- _What to do_: Transcribe the entries that follow, word for word.

** Opening Records to process block **

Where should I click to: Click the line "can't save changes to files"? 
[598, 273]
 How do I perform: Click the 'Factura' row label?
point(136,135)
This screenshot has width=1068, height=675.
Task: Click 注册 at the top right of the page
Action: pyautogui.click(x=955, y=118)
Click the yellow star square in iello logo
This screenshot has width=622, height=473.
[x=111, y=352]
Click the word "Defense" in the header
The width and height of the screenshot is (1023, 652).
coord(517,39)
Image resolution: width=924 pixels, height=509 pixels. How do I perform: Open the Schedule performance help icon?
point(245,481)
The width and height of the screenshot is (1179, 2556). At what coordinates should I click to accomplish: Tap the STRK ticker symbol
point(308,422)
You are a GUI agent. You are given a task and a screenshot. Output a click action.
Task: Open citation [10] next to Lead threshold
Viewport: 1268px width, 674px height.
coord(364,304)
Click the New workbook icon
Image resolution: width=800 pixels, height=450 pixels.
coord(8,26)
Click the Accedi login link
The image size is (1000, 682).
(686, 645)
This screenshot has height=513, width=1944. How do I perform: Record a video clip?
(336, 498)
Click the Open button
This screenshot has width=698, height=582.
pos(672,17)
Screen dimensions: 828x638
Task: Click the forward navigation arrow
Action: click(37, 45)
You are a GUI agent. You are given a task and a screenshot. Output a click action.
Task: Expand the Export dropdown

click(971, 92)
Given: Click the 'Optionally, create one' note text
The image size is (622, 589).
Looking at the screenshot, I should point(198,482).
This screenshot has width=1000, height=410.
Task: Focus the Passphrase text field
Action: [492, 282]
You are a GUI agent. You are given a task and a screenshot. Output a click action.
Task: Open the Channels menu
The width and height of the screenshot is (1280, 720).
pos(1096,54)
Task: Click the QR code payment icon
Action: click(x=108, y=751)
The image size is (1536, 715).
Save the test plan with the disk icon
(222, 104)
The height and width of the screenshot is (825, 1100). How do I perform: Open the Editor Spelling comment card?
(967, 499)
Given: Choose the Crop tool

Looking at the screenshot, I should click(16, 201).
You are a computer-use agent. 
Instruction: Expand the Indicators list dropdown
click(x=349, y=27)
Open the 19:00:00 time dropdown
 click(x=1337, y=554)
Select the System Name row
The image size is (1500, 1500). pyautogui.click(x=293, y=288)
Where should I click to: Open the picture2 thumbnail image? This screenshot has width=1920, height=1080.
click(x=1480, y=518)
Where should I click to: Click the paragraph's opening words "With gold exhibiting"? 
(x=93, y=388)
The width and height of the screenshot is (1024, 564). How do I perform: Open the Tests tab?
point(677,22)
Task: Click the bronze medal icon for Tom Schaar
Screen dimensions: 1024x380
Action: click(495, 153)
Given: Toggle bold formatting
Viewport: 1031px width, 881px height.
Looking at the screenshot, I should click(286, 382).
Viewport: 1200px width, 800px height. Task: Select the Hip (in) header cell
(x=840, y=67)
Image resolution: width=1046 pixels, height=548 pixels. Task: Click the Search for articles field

** Closing Records to process block **

- _Written response_:
Where should I click to: Click the line "can't save changes to files"? 
[598, 273]
 How do I perform: Click the 'Factura' row label?
point(136,135)
This screenshot has width=1068, height=675.
Task: Click 注册 at the top right of the page
Action: pyautogui.click(x=955, y=118)
Click the yellow star square in iello logo
This screenshot has width=622, height=473.
[x=111, y=352]
Click the word "Defense" in the header
The width and height of the screenshot is (1023, 652).
coord(517,39)
Image resolution: width=924 pixels, height=509 pixels. How do I perform: Open the Schedule performance help icon?
point(245,481)
The width and height of the screenshot is (1179, 2556). At what coordinates should I click to accomplish: Tap the STRK ticker symbol
point(308,422)
You are a GUI agent. You are given a task and a screenshot. Output a click action.
Task: Open citation [10] next to Lead threshold
Viewport: 1268px width, 674px height.
coord(364,304)
Click the New workbook icon
Image resolution: width=800 pixels, height=450 pixels.
coord(8,26)
Click the Accedi login link
The image size is (1000, 682).
(686, 645)
This screenshot has height=513, width=1944. How do I perform: Record a video clip?
(336, 498)
Click the Open button
This screenshot has width=698, height=582.
pos(672,17)
Screen dimensions: 828x638
Task: Click the forward navigation arrow
Action: click(37, 45)
You are a GUI agent. You are given a task and a screenshot. Output a click action.
Task: Expand the Export dropdown

click(971, 92)
Given: Click the 'Optionally, create one' note text
The image size is (622, 589).
Looking at the screenshot, I should point(198,482).
This screenshot has width=1000, height=410.
Task: Focus the Passphrase text field
Action: [492, 282]
You are a GUI agent. You are given a task and a screenshot. Output a click action.
Task: Open the Channels menu
The width and height of the screenshot is (1280, 720).
pos(1096,54)
Task: Click the QR code payment icon
Action: click(x=108, y=751)
The image size is (1536, 715).
Save the test plan with the disk icon
(222, 104)
The height and width of the screenshot is (825, 1100). How do I perform: Open the Editor Spelling comment card?
(967, 499)
Given: Choose the Crop tool

Looking at the screenshot, I should click(16, 201).
You are a computer-use agent. 
Instruction: Expand the Indicators list dropdown
click(x=349, y=27)
Open the 19:00:00 time dropdown
 click(x=1337, y=554)
Select the System Name row
The image size is (1500, 1500). pyautogui.click(x=293, y=288)
Where should I click to: Open the picture2 thumbnail image? This screenshot has width=1920, height=1080.
click(x=1480, y=518)
Where should I click to: Click the paragraph's opening words "With gold exhibiting"? 
(x=93, y=388)
The width and height of the screenshot is (1024, 564). How do I perform: Open the Tests tab?
point(677,22)
Task: Click the bronze medal icon for Tom Schaar
Screen dimensions: 1024x380
Action: click(495, 153)
Given: Toggle bold formatting
Viewport: 1031px width, 881px height.
Looking at the screenshot, I should click(286, 382).
Viewport: 1200px width, 800px height. Task: Select the Hip (in) header cell
(x=840, y=67)
Image resolution: width=1046 pixels, height=548 pixels. Task: Click the Search for articles field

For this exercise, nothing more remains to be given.